Hésiode, Les travaux et les jours, v.202-224

 

Νῦν δ' αἶνον βασιλεῦσιν ἐρέω φρονέουσι καὶ αὐτοῖς·

ὧδ' ἴρηξ προσέειπεν ἀηδόνα ποικιλόδειρον

ὕψι μάλ' ἐν νεφέεσσι φέρων ὀνύχεσσι μεμαρπώς·

205 ἣ δ' ἐλεόν, γναμπτοῖσι πεπαρμένη ἀμφ' ὀνύχεσσι,

μύρετο· τὴν ὅγ' ἐπικρατέως πρὸς μῦθον ἔειπεν·

“Δαιμονίη, τί λέληκας; ἔχει νύ σε πολλὸν ἀρείων·

τῇ δ' εἶς, ᾗ σ' ἂν ἐγώ περ ἄγω καὶ ἀοιδὸν ἐοῦσαν·

δεῖπνον δ', αἴ κ' ἐθέλω, ποιήσομαι ἠὲ μεθήσω.

210 ἄφρων δ', ὅς κ' ἐθέλῃ πρὸς κρείσσονας ἀντιφερίζειν·

νίκης τε στέρεται πρός τ' αἴσχεσιν ἄλγεα πάσχει.”

Ὣς ἔφατ' ὠκυπέτης ἴρηξ, τανυσίπτερος ὄρνις.

Ὦ Πέρση, σὺ δ' ἄκουε δίκης, μηδ' ὕϐριν ὄφελλε·

ὕϐρις γάρ τε κακὴ δειλῷ βροτῷ· οὐδὲ μὲν ἐσθλὸς

215 ῥηιδίως φερέμεν δύναται, βαρύθει δέ θ' ὑπ' αὐτῆς

ἐγκύρσας ἄτῃσιν· ὁδὸς δ' ἑτέρηφι παρελθεῖν

κρείσσων ἐς τὰ δίκαια· Δίκη δ' ὑπὲρ Ὕϐριος ἴσχει

ἐς τέλος ἐξελθοῦσα· παθὼν δέ τε νήπιος ἔγνω.

αὐτίκα γὰρ τρέχει Ὅρκος ἅμα σκολιῇσι δίκῃσιν.

220 τῆς δὲ Δίκης ῥόθος ἑλκομένης, ᾗ κ' ἄνδρες ἄγωσι

δωροφάγοι, σκολιῇς δὲ δίκῃς κρίνωσι θέμιστας.

ἣ δ' ἕπεται κλαίουσα πόλιν καὶ ἤθεα λαῶν,

ἠέρα ἑσσαμένη, κακὸν ἀνθρώποισι φέρουσα,

οἵ τε μιν ἐξελάσωσι καὶ οὐκ ἰθεῖαν ἔνειμαν.

Maintenant je dirai aux rois une fable, même si eux aussi sont sensés.
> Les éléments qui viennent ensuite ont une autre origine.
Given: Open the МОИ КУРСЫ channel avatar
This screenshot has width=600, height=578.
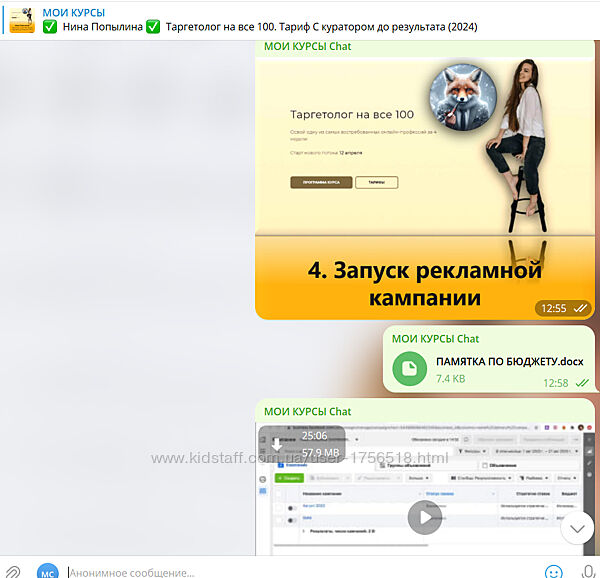Looking at the screenshot, I should 22,19.

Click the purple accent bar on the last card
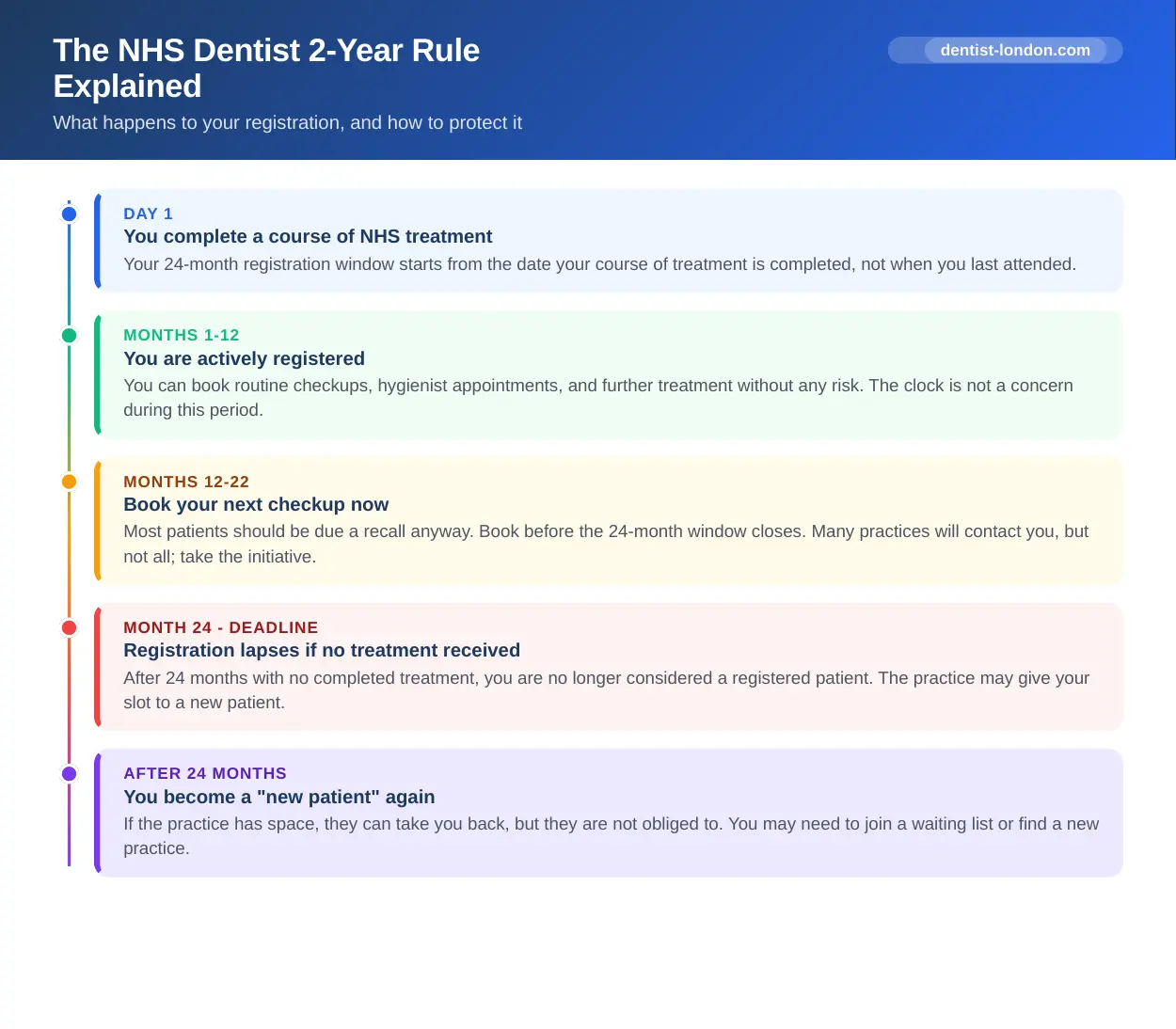coord(97,813)
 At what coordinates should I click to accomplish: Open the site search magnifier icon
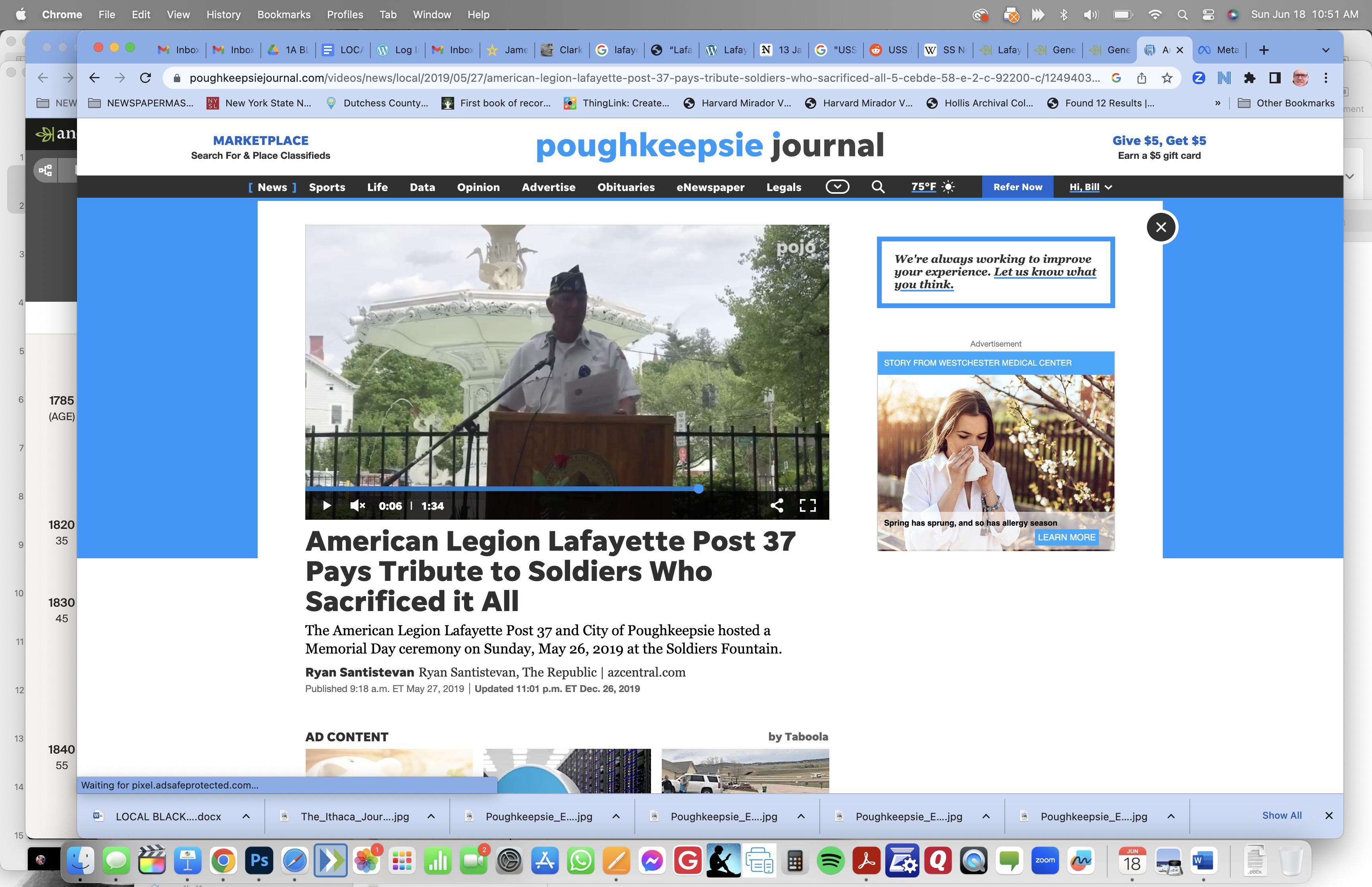pyautogui.click(x=877, y=187)

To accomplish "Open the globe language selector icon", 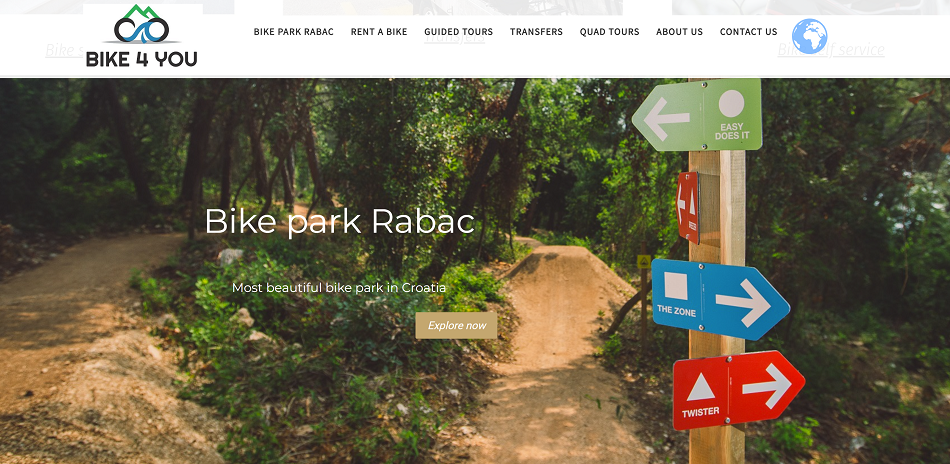I will click(x=809, y=36).
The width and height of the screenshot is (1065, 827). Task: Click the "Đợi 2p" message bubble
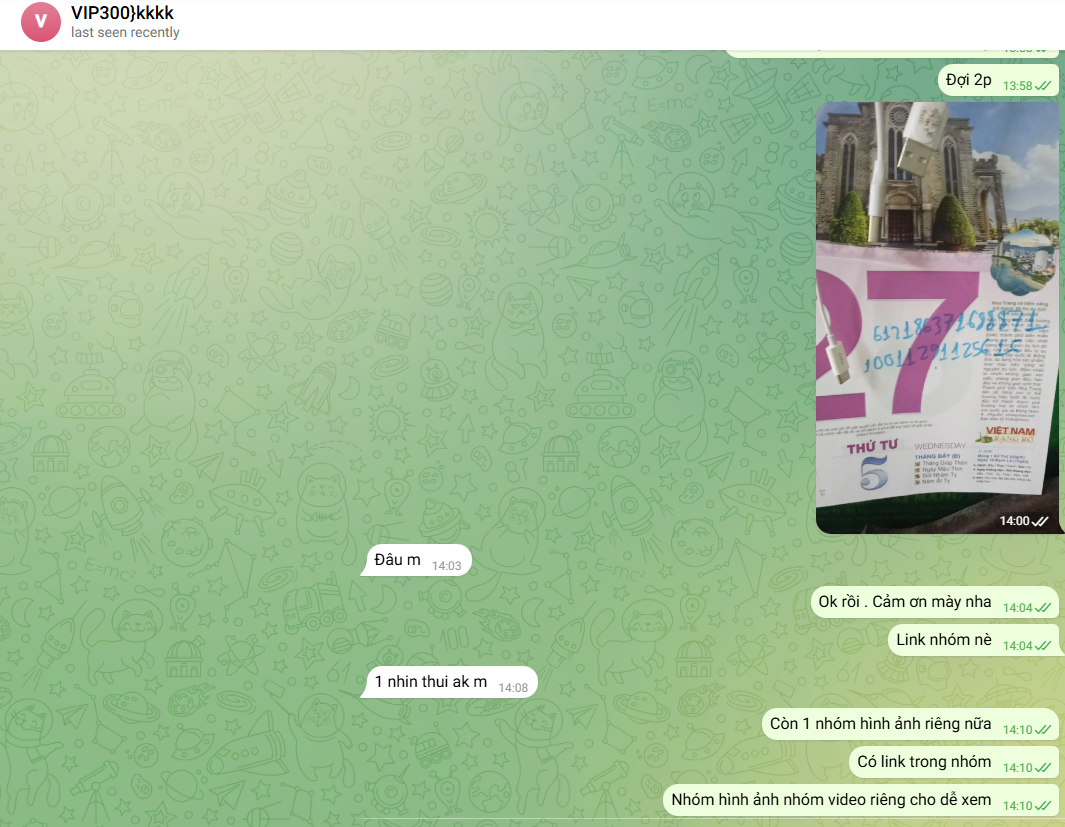click(x=968, y=80)
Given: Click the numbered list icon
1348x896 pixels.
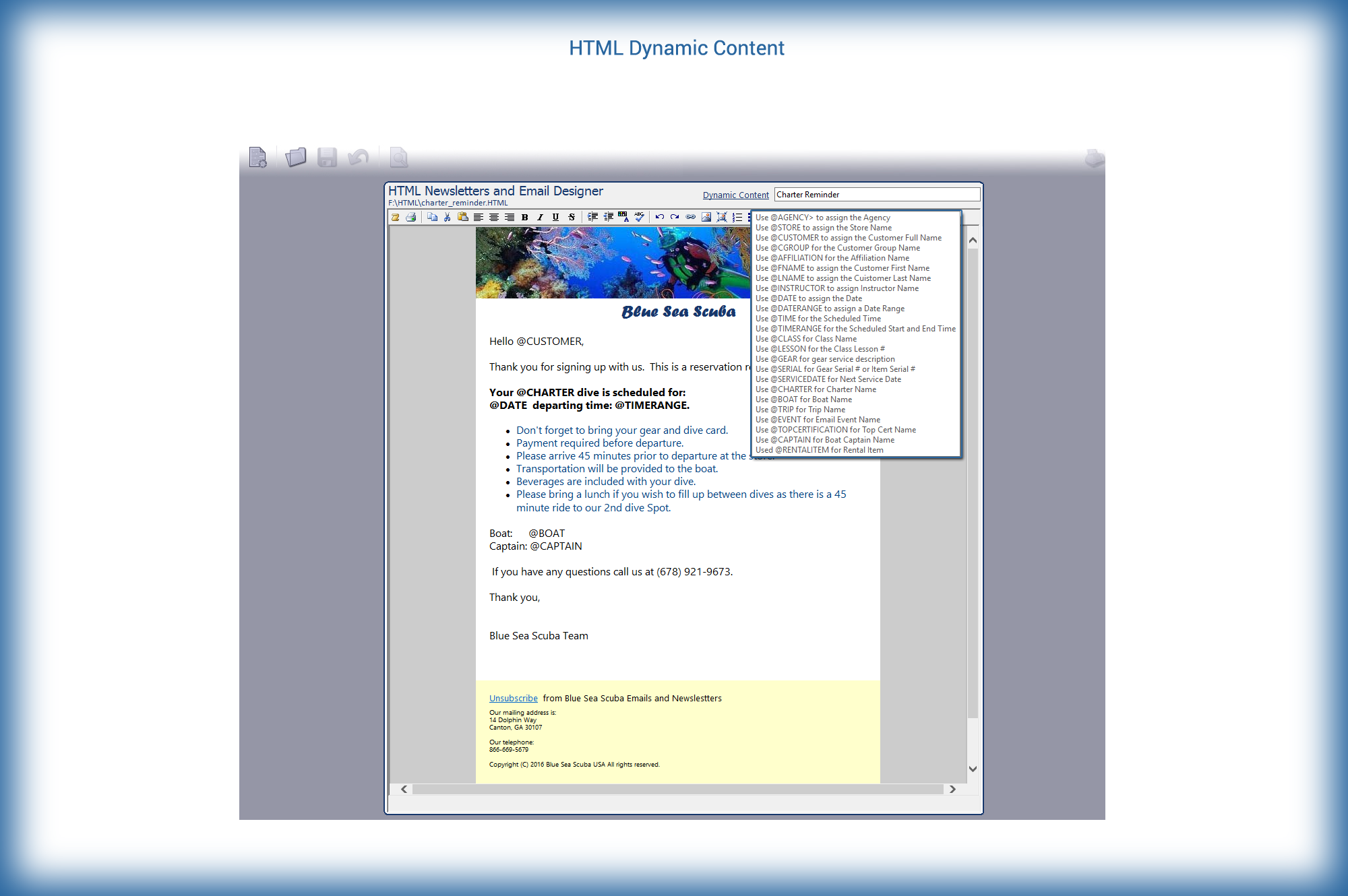Looking at the screenshot, I should tap(738, 217).
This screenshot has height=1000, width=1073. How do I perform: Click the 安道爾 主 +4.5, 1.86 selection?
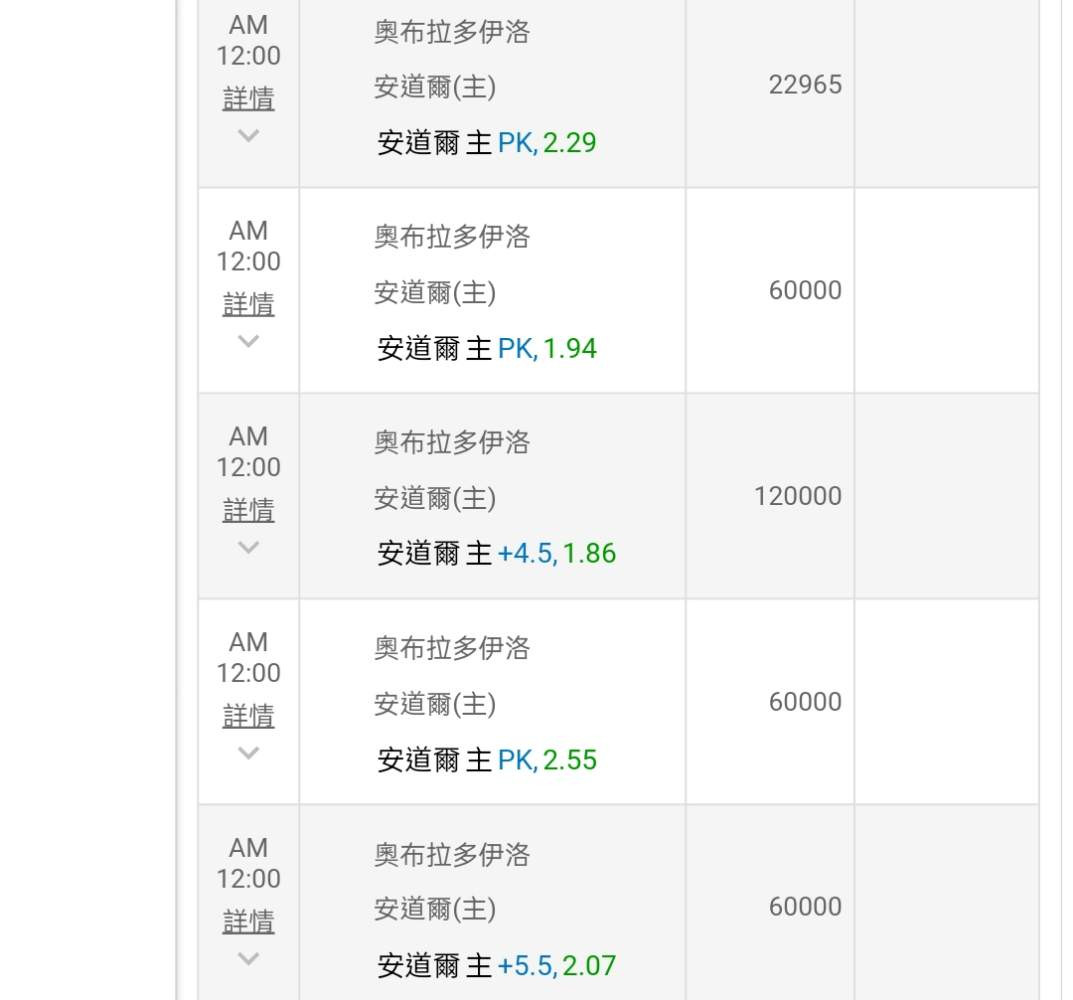496,554
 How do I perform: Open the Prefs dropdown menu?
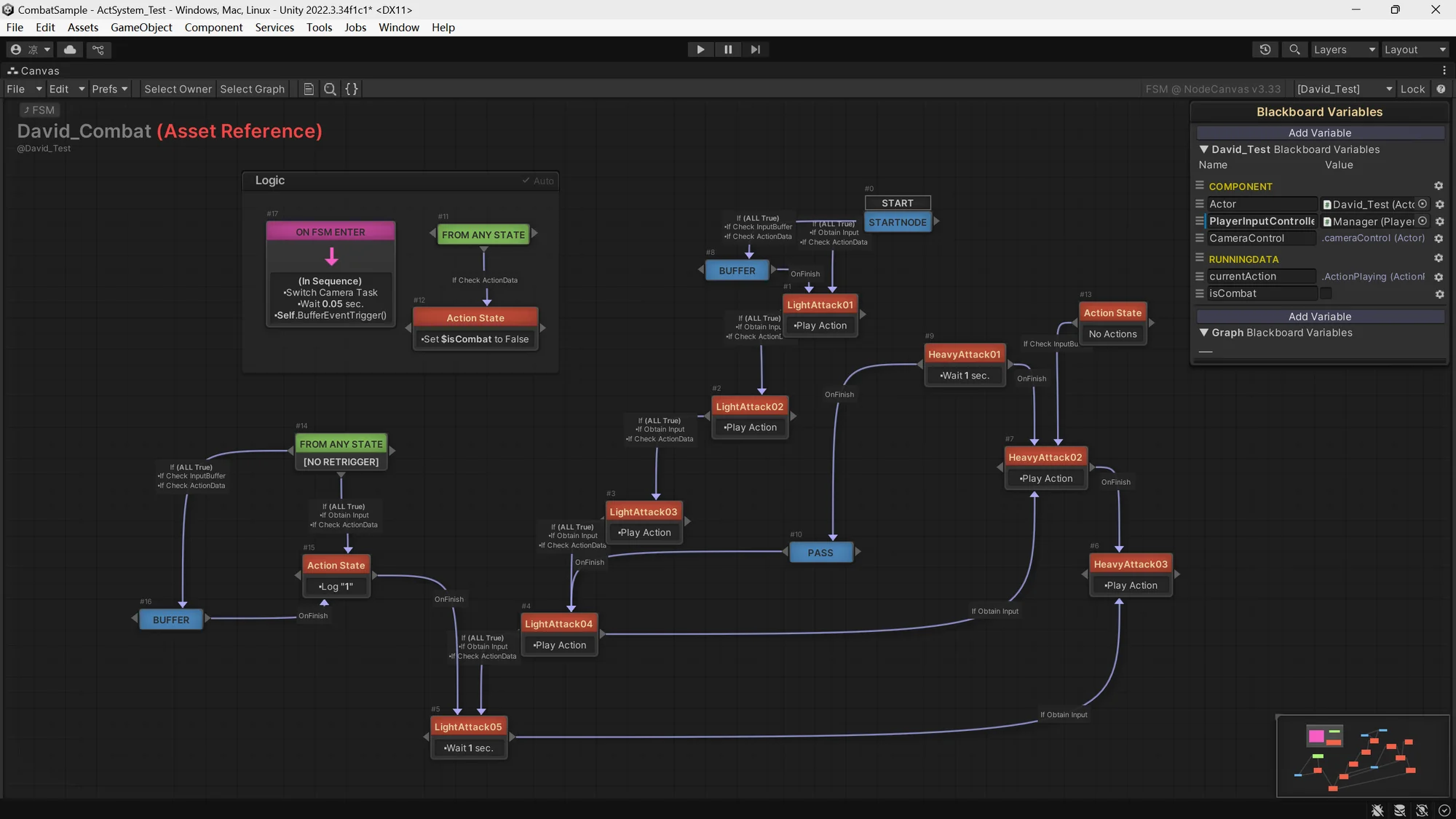(110, 89)
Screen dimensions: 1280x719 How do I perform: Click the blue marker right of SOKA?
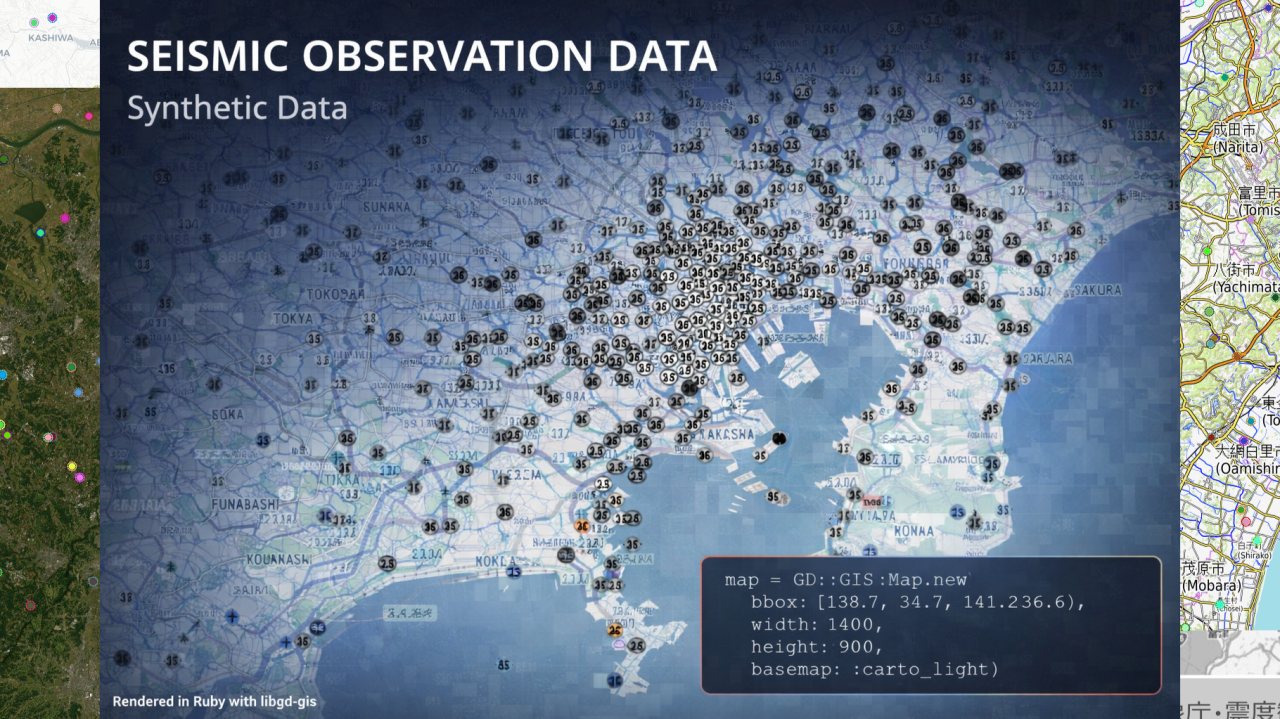[262, 439]
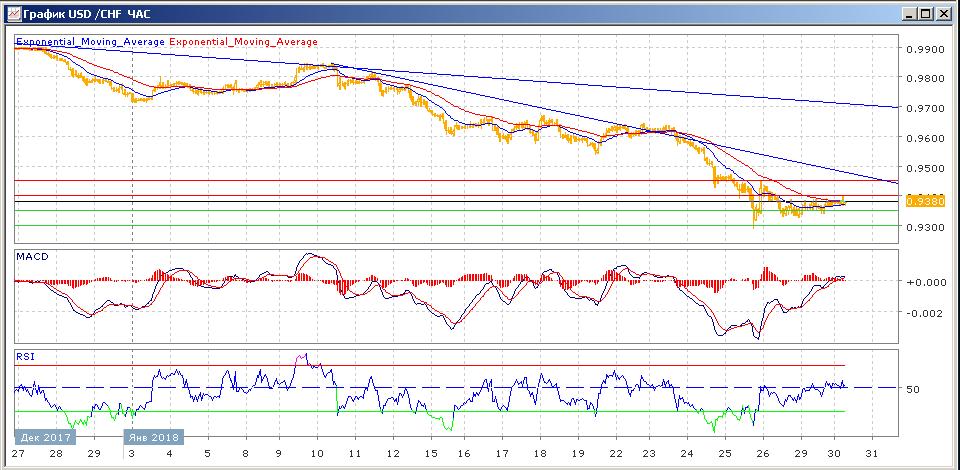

Voici comment l’épervier apostrophait le rossignol au gosier bigarré, l’emportant bien haut dans les nuages, après l’avoir saisi dans ses serres ; l’autre, pitoyablement, transpercé par les serres recourbées, se lamentait ; mais il lui adressa violemment cette parole : « Malheureux ! Qu’as-tu à crier ? Un bien plus fort que toi te tient ; tu iras où je te mènerai, tout chanteur que tu sois ; je ferai de toi, si je le veux, mon dîner, ou bien je te relâcherai. Insensé qui veut se mesurer à de plus forts : il est privé de la victoire, et en plus de la honte il subit des souffrances ».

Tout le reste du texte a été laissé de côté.